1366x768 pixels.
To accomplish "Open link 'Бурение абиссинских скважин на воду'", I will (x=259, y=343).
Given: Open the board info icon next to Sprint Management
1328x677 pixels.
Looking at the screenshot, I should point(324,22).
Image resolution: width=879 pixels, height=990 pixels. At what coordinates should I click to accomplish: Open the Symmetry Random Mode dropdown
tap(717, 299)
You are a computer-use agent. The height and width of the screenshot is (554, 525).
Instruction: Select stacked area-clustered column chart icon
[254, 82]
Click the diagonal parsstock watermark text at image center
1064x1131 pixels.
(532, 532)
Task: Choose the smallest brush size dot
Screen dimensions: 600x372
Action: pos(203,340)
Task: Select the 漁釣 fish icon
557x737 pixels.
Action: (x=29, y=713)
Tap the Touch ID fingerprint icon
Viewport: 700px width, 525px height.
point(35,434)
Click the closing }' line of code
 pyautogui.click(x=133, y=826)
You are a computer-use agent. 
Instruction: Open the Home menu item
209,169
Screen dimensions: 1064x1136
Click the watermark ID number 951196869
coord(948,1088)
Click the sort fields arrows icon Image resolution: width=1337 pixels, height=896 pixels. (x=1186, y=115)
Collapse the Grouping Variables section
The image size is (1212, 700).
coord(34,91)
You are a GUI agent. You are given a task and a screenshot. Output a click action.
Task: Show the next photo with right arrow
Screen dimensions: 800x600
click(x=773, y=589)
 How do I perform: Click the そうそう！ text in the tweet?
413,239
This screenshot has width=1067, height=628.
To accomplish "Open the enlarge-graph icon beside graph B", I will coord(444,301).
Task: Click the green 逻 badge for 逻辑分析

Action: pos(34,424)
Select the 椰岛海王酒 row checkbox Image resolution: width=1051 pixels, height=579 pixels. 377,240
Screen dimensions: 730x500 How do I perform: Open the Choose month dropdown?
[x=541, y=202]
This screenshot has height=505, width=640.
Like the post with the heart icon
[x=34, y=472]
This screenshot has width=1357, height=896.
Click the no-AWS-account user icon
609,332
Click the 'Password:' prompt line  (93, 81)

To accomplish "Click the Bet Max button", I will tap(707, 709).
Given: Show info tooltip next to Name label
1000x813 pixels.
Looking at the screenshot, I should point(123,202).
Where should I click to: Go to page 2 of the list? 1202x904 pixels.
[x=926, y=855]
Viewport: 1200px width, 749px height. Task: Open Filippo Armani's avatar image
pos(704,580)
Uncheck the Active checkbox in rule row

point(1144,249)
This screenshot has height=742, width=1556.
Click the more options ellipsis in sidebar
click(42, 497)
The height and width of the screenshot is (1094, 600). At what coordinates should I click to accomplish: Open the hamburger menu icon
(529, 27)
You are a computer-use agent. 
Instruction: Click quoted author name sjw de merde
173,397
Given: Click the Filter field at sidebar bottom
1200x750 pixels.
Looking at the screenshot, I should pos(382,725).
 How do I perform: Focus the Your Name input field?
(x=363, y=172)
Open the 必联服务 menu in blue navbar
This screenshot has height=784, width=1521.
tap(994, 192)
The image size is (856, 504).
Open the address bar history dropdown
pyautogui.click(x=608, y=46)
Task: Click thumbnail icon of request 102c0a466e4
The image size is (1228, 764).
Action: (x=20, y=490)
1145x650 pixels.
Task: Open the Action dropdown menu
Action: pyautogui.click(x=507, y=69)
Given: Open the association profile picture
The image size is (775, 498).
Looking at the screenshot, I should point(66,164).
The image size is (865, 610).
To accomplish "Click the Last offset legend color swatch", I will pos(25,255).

---*---

§ Problem to work on
What is needed is an exact copy of the lines from the one containing "The image size is (1228, 764)." through the final line of the data, both included, and nothing more.

§ Your solution
The image size is (1228, 764).
Action: (x=20, y=490)
1145x650 pixels.
Task: Open the Action dropdown menu
Action: pyautogui.click(x=507, y=69)
Given: Open the association profile picture
The image size is (775, 498).
Looking at the screenshot, I should point(66,164).
The image size is (865, 610).
To accomplish "Click the Last offset legend color swatch", I will pos(25,255).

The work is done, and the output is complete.